A one‐carbon modification of protein lysine associated with elevated oxidative stress in human substantia nigra

We describe for the first time a naturally occurring lysine modification that is converted to methyllysine by reduction with sodium borohydride. This modification is ∼1.7 times as abundant in soluble proteins from human substantia nigra pars compacta as in proteins from other brain regions, possibly as a result of elevated oxidative stress in the nigra. Proteins from cultured PC12 cells exposed to oxidative stress conditions also contain elevated levels of this lysine modification. The abundance of the naturally occurring modification is roughly 0.08 nmoles/mg protein in either unstressed brain or PC12 cells. Modification levels remain stable in isolated proteins incubated for 2 h at 37°C in pH 7 buffer. We propose that the endogenous modification is the lysine Schiff base, ε‐N‐methylenelysine, and that lysine modifications may result from a reaction with formaldehyde in vivo.

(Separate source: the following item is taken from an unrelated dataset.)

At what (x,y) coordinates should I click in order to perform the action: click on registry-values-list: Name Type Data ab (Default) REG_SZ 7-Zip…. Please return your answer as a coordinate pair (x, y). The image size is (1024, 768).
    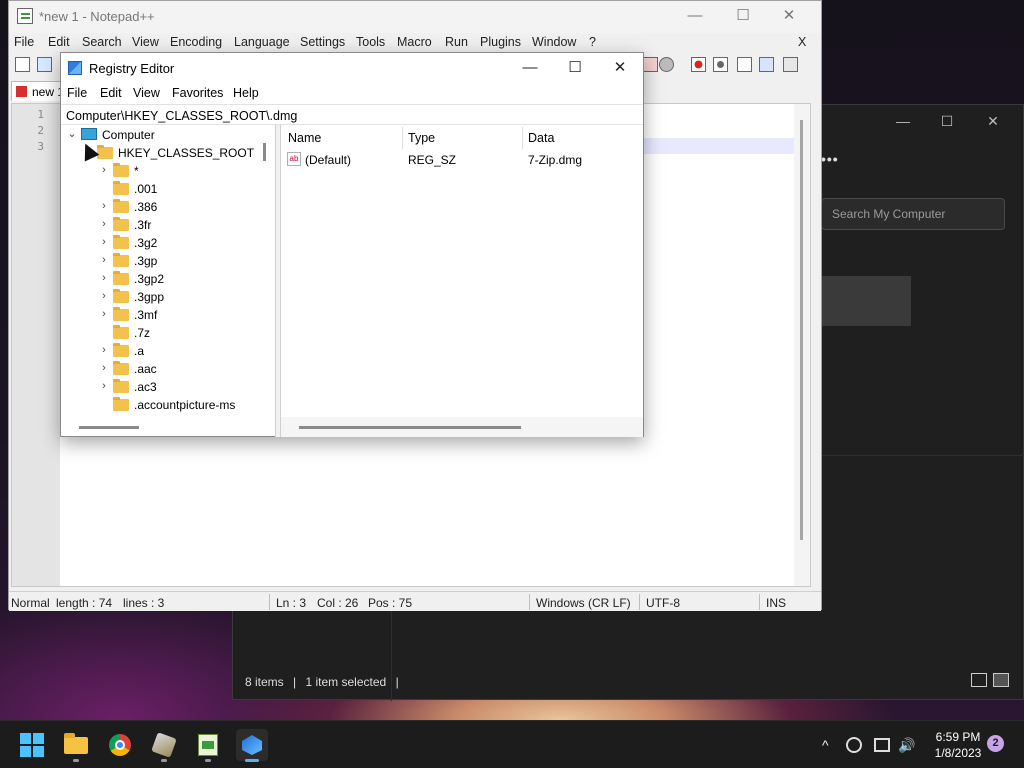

Rat brain contains ∼60 nmoles/g wet weight of formaldehyde, which probably includes both free and reversibly bound forms. Adding ∼35 µm HCHO to PC12 cell growth medium introduces methylenelysine modifications in cell proteins and impairs cell viability. The existence of this post‐translational modification suggests new mechanisms of oxidative stress that may contribute to tissue degeneration, including loss of nigral dopamine neurons during normal aging and in Parkinson's disease.